– Для меня странно, что сейчас все стали безбожниками. В религии – утешение. Это отдушина, если хотите. Люди одиноки и поэтому порочны, они ни во что не верят, им тяжело. А с Богом душе легче.
– Целая философия. Но если таково ваше кредо, то зачем вы носите револьвер под мышкой?
– Это моя работа. Я должен зарабатывать деньги, чтобы прокормить больную мать и себя.
– И в нужный момент прострелить кому-нибудь лоб, потом помолиться за бедолагу. Библия ведь всегда при вас. Сколько вам платит Мекли за ваши труды?
– Двадцать пять долларов в день. Не очень много. Маленькие одинокие доллары.
– Одинокие?
– Как маяки.
– Сегодня целый день все рассуждают про одиночество. Как сговорились.
Я выбросил окурок в окно и замолчал.
Крошечный бар «Пингвин» походил на опустошенную керосиновую лавку начала века. Здесь парили все мыслимые и немыслимые запахи, но только не запах еды. Очевидно, поэтому он пустовал. Единственный посетитель – Бэн. Он исцелялся пивом и затуманенными глазами осматривал грязную, в красную клетку скатерть. Я заказал себе джин с тоником и присоединился к нему.

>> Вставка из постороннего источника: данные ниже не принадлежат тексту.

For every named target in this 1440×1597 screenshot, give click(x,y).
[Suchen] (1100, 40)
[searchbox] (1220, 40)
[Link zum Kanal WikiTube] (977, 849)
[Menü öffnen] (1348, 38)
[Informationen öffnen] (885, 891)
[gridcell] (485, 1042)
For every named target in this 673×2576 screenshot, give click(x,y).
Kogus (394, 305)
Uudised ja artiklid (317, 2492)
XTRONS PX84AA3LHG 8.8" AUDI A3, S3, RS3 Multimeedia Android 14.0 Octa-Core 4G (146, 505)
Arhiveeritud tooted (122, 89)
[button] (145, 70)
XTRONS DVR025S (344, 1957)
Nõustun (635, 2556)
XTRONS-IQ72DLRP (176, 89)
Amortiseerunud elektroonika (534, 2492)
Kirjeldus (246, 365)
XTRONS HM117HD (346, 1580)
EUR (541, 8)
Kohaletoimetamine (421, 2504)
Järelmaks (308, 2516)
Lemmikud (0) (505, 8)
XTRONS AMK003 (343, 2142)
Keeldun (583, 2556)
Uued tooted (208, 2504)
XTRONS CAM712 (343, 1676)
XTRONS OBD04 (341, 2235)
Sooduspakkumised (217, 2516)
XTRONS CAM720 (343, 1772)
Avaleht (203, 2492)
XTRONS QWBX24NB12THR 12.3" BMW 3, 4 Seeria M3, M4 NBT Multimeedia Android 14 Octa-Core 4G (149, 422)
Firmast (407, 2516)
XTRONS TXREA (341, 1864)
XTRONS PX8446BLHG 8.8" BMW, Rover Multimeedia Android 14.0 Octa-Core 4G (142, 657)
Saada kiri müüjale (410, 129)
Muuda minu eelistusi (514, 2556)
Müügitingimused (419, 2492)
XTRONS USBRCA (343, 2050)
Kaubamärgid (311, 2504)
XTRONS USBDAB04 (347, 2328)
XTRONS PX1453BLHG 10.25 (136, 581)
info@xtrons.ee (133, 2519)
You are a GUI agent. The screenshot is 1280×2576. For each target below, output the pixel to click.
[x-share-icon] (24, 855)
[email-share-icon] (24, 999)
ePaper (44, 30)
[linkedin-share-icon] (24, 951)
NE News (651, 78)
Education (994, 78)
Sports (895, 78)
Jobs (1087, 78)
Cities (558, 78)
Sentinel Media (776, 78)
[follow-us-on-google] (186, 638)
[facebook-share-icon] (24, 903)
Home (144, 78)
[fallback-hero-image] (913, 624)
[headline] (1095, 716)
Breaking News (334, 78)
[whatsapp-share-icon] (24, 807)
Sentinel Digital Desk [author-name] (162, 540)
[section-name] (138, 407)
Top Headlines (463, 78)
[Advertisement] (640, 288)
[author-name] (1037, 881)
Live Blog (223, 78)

– Какие новости? – спросил я, когда он соизволил перевести взгляд на меня.
– Все в порядке. Она живет в заброшенном районе у моря.
– Подробнее можно?
Он достал из кармана листок, на котором был написан адрес, и протянул его мне.
– Бывшая рыбачья гавань, – пояснил он, – там сейчас помойка Вдоль берега стоят десятка два лачуг. Одна из них принадлежит Марион Маршалл.
– Что с фотографией?
На этот раз Бэн залез в задний карман брюк, достал конверт и положил на стол. Я вскрыл конверт. В нем лежали три фотографии той самой женщины, с которой я разговаривал час назад. Они были любительские, но с качественным и четким изображением.
– Как вам удалось их добыть?
– Залез в окно и взял, что нашел.
– А кроме снимков? Бэн усмехнулся в усы.